According to the Center for Science in the Public Interest, “safety questions have been hanging over BVO since 1970, when the FDA removed BVO from its ‘Generally Recognized as Safe’ list of food ingredients.” At that time, the FDA granted BVO ‘interim status’ as a food additive which allowed its use in soft drinks, but it was and remains banned from European and Japanese soft drinks. BVO is patented in the U.S. and overseas as a flame retardant.
Classic quack attack characteristics: isolate one product and let it stand in for all products of that type, insinuate that the product is harmful, list the countries where it is banned (don’t say in what dose or why), imply that because it has other uses, it must be poisonous.
How about proof?
Don’t be foolish. Quacks don’t need any proof. Quacks quote lay people as if they were scientists and blogs as if they were scientific papers.
Vani Hari (aka The Food Babe), a food activist who is bringing fresh attention to the hazards of the chemical additives in our foods, brought the … issue to my attention when we were chatting at a conference. We both agreed that this toxin should not be given to pregnant women!
Romm uses another favored quack source, the product label. As she undoubtedly knows, doctors don’t read the product label to learn about a medication and you shouldn’t either. The product label has more to do with legal protection than with medical knowledge.
Can Aviva Romm point to anyone who has been harmed IN ANY WAY by Glucola? Of course not. Doctors who care for patients need actual data. Quacks just need insinuations.
All the central quack claims are here, rolled into one: don’t trust your doctor, your doctor is trying to poison your baby, read the product label (not the scientific literature), scary insinuations and no actual proof of ANYTHING.

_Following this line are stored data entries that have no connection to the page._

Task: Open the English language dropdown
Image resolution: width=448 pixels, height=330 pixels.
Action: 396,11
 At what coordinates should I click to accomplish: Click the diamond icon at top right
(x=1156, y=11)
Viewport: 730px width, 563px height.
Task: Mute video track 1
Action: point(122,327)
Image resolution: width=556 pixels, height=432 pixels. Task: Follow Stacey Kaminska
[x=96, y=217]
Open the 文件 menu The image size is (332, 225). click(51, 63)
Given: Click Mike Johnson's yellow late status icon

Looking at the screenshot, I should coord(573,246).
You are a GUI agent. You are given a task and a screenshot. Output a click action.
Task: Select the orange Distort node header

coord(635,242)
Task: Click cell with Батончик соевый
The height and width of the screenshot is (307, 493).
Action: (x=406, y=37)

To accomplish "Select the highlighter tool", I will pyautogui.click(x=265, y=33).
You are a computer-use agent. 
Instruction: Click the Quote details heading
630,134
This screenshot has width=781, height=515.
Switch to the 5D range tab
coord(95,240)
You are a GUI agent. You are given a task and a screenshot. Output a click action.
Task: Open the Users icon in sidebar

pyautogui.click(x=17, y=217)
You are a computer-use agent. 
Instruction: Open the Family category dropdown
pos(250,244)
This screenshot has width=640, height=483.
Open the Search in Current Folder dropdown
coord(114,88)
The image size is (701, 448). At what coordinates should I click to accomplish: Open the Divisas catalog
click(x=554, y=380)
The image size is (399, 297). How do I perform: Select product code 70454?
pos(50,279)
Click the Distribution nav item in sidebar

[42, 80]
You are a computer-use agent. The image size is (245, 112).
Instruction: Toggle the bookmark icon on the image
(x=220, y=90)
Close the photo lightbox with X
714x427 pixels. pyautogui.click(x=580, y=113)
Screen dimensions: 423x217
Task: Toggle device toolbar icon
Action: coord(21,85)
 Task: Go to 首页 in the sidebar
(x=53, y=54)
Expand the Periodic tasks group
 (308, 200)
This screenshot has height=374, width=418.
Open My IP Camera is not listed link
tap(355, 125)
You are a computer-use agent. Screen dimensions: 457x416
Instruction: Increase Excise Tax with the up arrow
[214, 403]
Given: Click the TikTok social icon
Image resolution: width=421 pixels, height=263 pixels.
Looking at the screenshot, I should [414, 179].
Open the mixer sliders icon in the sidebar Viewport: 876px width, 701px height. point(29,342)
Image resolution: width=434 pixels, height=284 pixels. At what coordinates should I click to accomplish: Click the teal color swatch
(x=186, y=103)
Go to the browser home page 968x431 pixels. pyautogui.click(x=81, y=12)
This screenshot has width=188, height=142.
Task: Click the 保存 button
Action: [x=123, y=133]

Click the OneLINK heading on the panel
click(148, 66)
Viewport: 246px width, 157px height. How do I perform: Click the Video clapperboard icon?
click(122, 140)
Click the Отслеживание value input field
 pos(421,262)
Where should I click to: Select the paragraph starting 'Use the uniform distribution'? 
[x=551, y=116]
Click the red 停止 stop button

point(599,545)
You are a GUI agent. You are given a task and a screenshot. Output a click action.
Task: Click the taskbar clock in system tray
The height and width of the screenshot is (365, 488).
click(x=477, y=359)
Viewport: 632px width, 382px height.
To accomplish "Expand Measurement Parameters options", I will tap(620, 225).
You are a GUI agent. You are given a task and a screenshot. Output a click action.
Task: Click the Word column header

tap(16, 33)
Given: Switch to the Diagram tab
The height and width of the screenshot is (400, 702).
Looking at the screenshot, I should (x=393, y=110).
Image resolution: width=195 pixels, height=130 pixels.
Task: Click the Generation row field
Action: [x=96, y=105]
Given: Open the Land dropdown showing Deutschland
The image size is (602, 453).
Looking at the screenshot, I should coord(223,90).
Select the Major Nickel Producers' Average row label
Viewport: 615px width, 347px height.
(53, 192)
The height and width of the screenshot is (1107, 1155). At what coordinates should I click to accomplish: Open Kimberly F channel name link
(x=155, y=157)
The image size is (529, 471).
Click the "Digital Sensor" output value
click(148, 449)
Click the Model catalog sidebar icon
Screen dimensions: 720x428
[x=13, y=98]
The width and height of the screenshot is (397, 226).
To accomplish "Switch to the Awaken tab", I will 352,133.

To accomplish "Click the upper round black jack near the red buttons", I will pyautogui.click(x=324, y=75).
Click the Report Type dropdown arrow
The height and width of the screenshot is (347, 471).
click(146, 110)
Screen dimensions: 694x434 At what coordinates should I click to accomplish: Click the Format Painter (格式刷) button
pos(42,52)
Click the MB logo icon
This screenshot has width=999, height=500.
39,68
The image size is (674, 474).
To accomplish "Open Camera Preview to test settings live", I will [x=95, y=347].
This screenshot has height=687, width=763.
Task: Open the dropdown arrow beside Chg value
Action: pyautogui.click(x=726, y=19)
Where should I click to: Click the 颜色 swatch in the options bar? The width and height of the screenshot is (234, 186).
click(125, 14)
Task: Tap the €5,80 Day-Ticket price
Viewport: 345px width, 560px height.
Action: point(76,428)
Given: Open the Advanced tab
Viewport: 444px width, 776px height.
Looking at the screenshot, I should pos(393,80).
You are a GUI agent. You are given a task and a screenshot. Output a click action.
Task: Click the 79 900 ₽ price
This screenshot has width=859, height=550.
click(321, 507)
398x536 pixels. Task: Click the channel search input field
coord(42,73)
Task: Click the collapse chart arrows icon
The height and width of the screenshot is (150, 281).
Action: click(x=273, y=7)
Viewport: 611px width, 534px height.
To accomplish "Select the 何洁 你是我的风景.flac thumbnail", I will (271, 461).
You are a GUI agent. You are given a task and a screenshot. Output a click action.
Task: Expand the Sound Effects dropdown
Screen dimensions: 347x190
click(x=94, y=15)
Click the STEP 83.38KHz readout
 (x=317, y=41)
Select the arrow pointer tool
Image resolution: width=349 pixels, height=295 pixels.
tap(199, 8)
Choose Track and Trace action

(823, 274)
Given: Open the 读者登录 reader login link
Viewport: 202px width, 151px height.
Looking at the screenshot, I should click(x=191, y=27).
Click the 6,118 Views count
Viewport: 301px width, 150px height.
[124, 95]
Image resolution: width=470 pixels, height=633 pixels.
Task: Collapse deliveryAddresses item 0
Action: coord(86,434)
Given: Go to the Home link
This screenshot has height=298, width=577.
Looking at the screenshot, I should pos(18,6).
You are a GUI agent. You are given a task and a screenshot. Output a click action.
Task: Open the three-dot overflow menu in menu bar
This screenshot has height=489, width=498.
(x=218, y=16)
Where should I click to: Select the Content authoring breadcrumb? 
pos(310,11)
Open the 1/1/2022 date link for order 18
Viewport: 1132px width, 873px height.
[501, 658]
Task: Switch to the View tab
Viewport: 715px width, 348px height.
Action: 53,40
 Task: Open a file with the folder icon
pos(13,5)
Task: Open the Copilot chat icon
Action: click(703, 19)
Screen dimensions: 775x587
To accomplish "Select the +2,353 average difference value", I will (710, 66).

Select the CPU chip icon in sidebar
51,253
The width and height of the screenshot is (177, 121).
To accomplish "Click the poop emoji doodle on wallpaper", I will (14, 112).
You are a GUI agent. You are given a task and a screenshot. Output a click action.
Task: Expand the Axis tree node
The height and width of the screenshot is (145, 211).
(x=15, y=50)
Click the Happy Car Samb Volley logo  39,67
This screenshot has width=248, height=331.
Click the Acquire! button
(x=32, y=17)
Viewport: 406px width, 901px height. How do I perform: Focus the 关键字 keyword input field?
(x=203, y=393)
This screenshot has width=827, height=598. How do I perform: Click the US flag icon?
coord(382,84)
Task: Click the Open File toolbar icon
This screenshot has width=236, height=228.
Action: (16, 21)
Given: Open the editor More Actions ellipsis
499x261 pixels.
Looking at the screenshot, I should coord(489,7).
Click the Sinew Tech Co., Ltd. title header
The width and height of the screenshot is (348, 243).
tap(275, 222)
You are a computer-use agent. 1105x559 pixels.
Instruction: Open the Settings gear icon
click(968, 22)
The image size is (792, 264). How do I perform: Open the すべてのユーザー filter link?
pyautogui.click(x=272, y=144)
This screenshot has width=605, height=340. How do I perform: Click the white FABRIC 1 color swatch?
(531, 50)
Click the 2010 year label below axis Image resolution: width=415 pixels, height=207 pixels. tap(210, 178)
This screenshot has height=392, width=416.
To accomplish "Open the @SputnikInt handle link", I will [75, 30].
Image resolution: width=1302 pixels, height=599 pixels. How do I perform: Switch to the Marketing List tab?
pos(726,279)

Now that Aviva has filled the heads of her gullible minions with her conspiracy theory, she presses on with phase two of the quack attack: praise those who believe her bullshit as educated and empowered.
As women, many of us were taught to “be nice,” or “be seen and not heard.” As patients, this can translate into accepting tests, procedures, and treatments that we feel we don’t want or need, or that, in this case, might not be safe for us or our babies!
You certainly have the right to read the label on the glucose test drink you are offered before agreeing to the test!
You also have the right not to be screened for GDM, as well as to choose your preferred screening method…
Just what women need, encouragement to be arrogant in their ignorance.
But I have bad news for Romm’s minions, eager to believe that they are learning something that other women don’t know:
Aviva Romm is in the pocket of Big Placebo. Her income rests on tricking women into paying her for her useless (and often harmful) “wisdom,” instead of learning from the people who know the most about obstetrics. She is shilling for her products and her pocketbook.
And if you think she cares about what happens to your baby, I have a bridge for you to buy in Brooklyn.
Aviva Romm KNOWS that homebirth kills babies. That’s why she refused to discuss the MANA data; she KNOWS it shows that homebirth is dangerous. And that’s probably why she refuses to have anything to do with homebirth as a practicing physician. She no longer wants to be responsible for the death and injury that may result.
Romm should be ashamed of herself and her quackery, but she probably has no time; she’s busy making money from fooling unsuspecting women, and potentially harming their babies in the process.